----- Document passage -----

Introducing Natural Language Search for Podcast Episodes

March 17, 2022 Published by Alexandre Tamborrino, Machine Learning Engineer

Beyond term-based Search

Until recently, Search at Spotify relied mostly on term matching. For example, if you type the query “electric cars climate impact”, Elasticsearch will return search results that contain everything that has each of those query words in its indexed metadata (like in the title of a podcast episode).

However, we know users don’t always type the exact words for what they want to listen to, and we have to use fuzzy matching, normalization, and even manual aliases to make up for it. While these techniques are very helpful for the user, they have limitations, as they cannot capture all variations of expressing yourself in natural language, especially when using natural language sentences.

Going back to the query “electric cars climate impact”, our Elasticsearch cluster did not actually retrieve anything for it… but does this mean that we don’t have any relevant content to show to the user for this query? 

Enter Natural Language Search.

Natural Language Search

To enable users to find more relevant content with less effort, we started investigating a technique called Natural Language Search, also known as Semantic Search in the literature. In a nutshell, Natural Language Search matches a query and a textual document that are semantically correlated instead of needing exact word matches. It matches synonyms, paraphrases, etc., and any variation of natural language that express the same meaning.

As a first step, we decided to apply Natural Language Search to podcast episode retrieval, as we thought that semantic matching would be most useful when searching for podcasts. Our solution is now deployed for most Spotify users. Thanks to this technique, one can retrieve relevant content for our example query:

Example of Natural Language Search for podcast episodes.

----- Extracted information -----

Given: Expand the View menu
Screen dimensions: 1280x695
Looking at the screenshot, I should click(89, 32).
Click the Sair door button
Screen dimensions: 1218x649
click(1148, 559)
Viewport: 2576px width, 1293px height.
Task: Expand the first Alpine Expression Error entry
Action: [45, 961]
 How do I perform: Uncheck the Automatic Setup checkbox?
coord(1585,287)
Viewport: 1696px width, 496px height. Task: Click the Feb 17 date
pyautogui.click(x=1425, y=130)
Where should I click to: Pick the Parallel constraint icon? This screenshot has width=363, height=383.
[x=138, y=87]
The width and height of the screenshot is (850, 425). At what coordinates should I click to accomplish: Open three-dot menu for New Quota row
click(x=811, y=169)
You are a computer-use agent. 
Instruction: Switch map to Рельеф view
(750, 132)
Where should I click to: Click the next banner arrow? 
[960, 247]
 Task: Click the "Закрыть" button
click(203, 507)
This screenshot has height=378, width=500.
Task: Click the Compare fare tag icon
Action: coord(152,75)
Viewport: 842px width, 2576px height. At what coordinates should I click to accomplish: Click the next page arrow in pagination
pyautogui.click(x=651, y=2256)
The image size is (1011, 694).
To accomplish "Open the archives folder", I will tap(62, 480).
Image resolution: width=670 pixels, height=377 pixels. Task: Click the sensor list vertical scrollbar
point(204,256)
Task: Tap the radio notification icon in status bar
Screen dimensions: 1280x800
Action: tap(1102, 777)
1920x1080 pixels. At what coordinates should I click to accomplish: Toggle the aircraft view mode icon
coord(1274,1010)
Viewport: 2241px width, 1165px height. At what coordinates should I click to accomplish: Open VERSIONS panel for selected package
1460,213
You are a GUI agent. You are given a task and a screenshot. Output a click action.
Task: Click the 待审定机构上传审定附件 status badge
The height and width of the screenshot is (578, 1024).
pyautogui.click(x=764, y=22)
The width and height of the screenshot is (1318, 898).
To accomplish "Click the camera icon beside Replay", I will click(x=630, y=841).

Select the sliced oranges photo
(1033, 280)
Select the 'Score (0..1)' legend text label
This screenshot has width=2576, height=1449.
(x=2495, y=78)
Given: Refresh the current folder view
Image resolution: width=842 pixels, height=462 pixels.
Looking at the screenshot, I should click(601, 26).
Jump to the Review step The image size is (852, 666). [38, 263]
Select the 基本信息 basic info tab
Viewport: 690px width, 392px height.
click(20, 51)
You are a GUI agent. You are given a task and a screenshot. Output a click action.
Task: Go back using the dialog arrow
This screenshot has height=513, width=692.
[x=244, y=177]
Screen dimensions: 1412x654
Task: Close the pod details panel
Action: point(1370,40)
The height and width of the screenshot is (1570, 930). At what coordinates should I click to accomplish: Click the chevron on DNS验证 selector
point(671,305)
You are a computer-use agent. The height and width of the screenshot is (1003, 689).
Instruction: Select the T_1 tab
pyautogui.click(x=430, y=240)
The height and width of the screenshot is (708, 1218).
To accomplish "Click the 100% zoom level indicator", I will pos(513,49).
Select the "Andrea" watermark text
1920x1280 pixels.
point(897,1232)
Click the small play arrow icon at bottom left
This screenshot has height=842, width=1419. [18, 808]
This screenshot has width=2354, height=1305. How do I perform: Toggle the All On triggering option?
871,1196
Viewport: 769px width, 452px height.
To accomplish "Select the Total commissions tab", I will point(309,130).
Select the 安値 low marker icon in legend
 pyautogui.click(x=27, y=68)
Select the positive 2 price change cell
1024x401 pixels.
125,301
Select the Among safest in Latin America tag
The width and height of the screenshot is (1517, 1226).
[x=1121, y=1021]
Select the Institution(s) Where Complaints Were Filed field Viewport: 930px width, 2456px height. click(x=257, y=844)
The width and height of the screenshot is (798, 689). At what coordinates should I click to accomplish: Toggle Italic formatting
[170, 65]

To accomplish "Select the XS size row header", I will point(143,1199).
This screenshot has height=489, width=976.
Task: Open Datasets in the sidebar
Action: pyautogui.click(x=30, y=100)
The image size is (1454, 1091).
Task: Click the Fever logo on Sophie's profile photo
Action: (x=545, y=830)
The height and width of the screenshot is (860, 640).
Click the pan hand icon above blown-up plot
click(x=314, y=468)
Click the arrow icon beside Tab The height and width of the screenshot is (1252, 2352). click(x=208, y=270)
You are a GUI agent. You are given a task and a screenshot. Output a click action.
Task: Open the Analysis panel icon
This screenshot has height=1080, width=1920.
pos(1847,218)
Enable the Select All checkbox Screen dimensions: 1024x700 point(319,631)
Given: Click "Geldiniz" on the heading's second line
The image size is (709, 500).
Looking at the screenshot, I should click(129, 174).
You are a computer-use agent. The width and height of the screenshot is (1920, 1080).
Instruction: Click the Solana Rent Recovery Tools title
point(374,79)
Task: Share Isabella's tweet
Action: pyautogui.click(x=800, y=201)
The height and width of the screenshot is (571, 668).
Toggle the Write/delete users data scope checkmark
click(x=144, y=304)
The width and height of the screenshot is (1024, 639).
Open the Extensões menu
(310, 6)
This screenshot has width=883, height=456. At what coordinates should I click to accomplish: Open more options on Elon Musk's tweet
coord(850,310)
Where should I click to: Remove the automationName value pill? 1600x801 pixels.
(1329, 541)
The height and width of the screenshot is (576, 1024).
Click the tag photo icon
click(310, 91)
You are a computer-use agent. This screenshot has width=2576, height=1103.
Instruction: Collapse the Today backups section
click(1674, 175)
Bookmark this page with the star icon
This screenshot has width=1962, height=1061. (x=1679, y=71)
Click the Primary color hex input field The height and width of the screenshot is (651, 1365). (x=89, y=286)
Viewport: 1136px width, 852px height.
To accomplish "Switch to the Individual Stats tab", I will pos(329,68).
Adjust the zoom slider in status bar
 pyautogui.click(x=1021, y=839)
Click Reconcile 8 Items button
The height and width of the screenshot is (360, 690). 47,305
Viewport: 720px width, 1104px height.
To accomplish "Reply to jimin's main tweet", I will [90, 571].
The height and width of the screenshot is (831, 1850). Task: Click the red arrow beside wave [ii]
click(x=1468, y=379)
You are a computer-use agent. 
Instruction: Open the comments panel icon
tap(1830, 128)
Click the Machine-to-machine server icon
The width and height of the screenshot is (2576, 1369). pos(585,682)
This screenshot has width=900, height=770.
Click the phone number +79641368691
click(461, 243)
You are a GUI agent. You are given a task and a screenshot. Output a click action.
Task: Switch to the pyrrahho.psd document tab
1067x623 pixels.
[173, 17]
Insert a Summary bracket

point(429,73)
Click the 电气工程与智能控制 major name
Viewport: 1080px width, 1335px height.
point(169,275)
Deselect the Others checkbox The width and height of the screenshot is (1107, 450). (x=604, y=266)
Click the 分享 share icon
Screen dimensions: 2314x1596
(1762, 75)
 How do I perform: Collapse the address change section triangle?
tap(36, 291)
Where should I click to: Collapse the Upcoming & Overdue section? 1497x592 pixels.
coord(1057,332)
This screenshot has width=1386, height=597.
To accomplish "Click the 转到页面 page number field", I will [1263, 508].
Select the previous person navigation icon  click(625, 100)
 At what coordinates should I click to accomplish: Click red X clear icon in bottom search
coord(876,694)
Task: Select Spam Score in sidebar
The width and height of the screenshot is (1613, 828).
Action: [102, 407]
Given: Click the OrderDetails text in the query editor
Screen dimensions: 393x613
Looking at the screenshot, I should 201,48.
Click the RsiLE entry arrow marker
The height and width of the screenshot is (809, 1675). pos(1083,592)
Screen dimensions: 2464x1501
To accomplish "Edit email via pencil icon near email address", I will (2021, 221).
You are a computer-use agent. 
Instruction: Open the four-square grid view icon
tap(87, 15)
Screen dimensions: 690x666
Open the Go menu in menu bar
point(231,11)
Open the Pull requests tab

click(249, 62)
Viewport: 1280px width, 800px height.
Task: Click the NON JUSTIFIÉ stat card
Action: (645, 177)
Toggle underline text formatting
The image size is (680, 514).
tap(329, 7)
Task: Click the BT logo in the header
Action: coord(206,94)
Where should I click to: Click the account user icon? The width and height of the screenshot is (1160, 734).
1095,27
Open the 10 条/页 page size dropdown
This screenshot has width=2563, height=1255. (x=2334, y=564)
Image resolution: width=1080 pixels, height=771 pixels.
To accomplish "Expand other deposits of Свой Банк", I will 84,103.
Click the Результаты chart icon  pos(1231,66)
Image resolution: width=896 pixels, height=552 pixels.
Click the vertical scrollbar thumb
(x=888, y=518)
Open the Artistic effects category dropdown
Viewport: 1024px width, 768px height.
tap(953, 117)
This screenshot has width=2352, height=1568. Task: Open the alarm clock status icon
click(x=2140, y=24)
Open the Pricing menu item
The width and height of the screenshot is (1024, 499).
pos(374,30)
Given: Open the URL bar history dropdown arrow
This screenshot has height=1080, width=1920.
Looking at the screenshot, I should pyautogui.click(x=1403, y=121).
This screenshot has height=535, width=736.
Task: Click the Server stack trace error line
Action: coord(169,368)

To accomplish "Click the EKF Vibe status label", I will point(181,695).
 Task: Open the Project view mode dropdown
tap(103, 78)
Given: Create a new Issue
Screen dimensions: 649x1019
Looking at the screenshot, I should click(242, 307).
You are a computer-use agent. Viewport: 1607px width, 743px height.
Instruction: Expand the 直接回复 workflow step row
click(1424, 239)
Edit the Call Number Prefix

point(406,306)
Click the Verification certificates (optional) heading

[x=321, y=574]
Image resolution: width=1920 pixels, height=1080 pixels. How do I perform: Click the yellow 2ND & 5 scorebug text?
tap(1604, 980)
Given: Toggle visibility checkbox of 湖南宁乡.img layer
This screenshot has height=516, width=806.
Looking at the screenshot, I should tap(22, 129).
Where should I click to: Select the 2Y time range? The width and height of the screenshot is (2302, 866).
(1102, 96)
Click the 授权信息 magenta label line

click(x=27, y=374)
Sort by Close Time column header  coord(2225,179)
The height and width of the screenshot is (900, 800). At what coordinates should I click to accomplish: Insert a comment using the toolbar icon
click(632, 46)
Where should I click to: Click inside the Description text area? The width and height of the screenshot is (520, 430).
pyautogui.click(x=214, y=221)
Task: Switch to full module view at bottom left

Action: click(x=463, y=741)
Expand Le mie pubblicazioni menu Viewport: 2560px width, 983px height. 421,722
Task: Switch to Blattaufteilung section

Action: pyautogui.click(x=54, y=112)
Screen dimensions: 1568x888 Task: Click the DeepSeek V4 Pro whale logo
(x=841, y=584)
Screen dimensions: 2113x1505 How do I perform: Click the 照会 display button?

-----

◆ **Written request**:
Decide whether each statement below agrees with the article on natural language search for podcast episodes, answering yes or no and quoting the words of the article that settle it.
1. Until recently, search at Spotify relied mostly on term matching.
2. For the query "electric cars climate impact", the Elasticsearch cluster returned several results.
3. Natural Language Search was first applied to music track retrieval.

◆ **Result of the exercise**:
1. Yes: "Until recently, Search at Spotify relied mostly on term matching."
2. No: "our Elasticsearch cluster did not actually retrieve anything for it"
3. No: "we decided to apply Natural Language Search to podcast episode retrieval"